O vôo não fora tranqüilo. Como todos os passageiros eram sócios do mesmo clube de esqui e muitos deles viajavam juntos todos os invernos, tinha havido grandes manifestações, risadas, brincadeiras, etc, acompanhadas por abundante consumo de bebidas. Os passageiros não eram jovens. Na sua maioria, tinham trinta e poucos ou quarenta e pouco anos, os homens pertencendo aparentemente à vaga categoria dos executivos e as mulheres, donas-de-casa típicas e cuidadosamente penteadas, cujo maior atributo social era saber beber tão bem quanto os maridos. Podia-se imaginar uma determinada porcentagem de troca de esposas nos fins de semana.
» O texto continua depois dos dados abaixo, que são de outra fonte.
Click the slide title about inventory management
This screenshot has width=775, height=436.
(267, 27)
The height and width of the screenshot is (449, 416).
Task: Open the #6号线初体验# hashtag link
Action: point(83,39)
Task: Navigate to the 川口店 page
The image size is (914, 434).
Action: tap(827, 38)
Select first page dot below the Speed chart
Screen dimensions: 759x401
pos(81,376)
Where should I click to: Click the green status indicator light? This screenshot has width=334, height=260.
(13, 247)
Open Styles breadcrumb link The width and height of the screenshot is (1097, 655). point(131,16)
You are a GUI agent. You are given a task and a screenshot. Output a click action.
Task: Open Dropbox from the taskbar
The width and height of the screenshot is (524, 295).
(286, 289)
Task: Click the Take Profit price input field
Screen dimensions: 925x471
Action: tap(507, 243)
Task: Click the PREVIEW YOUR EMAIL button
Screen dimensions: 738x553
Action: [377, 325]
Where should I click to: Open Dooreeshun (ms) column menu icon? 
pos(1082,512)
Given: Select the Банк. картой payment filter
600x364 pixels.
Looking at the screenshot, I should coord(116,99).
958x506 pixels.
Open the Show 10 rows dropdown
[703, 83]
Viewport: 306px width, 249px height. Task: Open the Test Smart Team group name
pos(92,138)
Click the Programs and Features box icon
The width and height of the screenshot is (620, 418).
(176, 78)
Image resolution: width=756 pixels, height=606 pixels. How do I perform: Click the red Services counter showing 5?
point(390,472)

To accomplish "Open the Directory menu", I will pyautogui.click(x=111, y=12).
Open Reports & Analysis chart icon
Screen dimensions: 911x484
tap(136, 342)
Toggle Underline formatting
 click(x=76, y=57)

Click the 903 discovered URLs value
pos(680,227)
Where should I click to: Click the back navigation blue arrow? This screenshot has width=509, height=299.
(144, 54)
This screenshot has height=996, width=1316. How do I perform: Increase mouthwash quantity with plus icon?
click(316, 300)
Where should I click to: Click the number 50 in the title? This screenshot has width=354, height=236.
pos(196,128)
Se eu tivesse que fazer um cálculo, diria que a renda média familiar dos passageiros do charter era de uns trinta e cinco mil dólares anuais e que seus filhos tinham todos belas cadernetas de poupança abertas por vovô ou vovó, a fim de evitar ao máximo os impostos sobre heranças.
Se havia passageiros naquele avião lendo calmamente ou olhando para as estrelas e o nascer do dia, eles não estavam no meu lado do avião. Não tendo bebido, eu contemplava os meus "altos" e barulhentos companheiros de viagem com repugnância. Num país menos livre do que os Estados Unidos, pensei, não lhes teriam permitido viajar. Se meu irmão Hank estivesse a bordo, lembrei com pena, teria sentido inveja deles.
Fizera calor no avião e eu não pudera tirar o paletó porque minha carteira, com o dinheiro e o passaporte, estava nele, e ela era demasiado grande e estava muito cheia para caber no bolso das minhas calças.
O avião pousou suavemente e, por um momento, tive inveja dos homens que pilotavam aquelas máquinas maravilhosas. Para eles, o que interessava era a viagem, não o valor da carga. Procurei ser um dos primeiros passageiros a sair do avião. Na alfândega, passei pela porta reservada para os passageiros sem nada a declarar. Tive a sorte de ver as minhas duas malas, ambas azuis, uma grande, outra pequena, saírem logo. Agarrei um carrinho, joguei as malas dentro dele e saí da alfândega sem que ninguém me detivesse. Pelo que via, os suíços eram muito tolerantes com os turistas prósperos.